The special issue includes five review articles:
- Phylogeography reveals the complex impact of the Last Glacial Maximum on New Zealand’s terrestrial biota, which reviews the major phylogeographic patterns in Aotearoa New Zealand’s terrestrial flora and fauna that have been associated with the Ōtira Glaciation of the Pleistocene;
- Key questions on the evolution and biogeography of New Zealand alpine insects, which discusses the geological history and physical characteristics of New Zealand alpine environments and the resulting selective pressures placed on insect species;
- Insights into Aotearoa New Zealand’s biogeographic history provided by the study of natural hybrid zones, which reviews research on hybrid zones and zones of past introgression, both terrestrial and marine, in Aotearoa New Zealand;
- Thirty years of ancient DNA and the faunal biogeography of Aotearoa New Zealand: lessons and future directions, which summarises the last 30 years of ancient DNA research into New Zealand faunal biogeography and highlights key objectives, challenges, and possibilities for the next 30 years and beyond; and finally
- Eco-evolutionary priority and the assembly of the New Zealand flora, which critically asses the claim that eco-evolutionary priority effects, in which early arriving taxa pre-empt environmental niches and evolve to exclude or marginalise later arriving taxa, have influenced current vegetation communities in New Zealand.
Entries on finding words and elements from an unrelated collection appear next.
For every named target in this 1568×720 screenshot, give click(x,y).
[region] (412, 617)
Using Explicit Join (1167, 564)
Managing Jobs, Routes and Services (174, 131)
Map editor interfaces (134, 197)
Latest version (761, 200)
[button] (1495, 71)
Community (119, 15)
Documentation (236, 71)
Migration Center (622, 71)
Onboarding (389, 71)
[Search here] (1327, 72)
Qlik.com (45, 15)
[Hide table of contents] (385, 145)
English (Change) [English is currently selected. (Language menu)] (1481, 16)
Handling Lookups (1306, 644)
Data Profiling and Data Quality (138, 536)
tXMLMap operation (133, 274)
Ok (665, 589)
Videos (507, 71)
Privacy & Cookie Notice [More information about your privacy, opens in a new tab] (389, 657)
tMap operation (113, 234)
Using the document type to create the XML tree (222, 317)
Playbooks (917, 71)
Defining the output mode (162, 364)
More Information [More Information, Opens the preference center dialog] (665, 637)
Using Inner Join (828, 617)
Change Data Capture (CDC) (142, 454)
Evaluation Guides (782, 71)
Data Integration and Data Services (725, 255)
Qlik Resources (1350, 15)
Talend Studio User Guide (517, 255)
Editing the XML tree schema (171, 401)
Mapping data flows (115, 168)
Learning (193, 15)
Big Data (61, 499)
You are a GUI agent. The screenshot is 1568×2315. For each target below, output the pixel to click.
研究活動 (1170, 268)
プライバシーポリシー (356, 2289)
This special issue also includes two research articles:
- Diversification and trait evolution in New Zealand woody lineages across changing biomes examines the links between biomes occupied, traits, and diversification of woody plant lineages in New Zealand.
- Exceptional endemicity of Aotearoa New Zealand biota shows how taxa dispersal traits, but not phylogeny, correlate with global species richness, proposes that the high richness and endemicity of mobile macrofauna in Aotearoa is caused by a combination of niche specialisation opportunities and predation limiting dispersal respectively.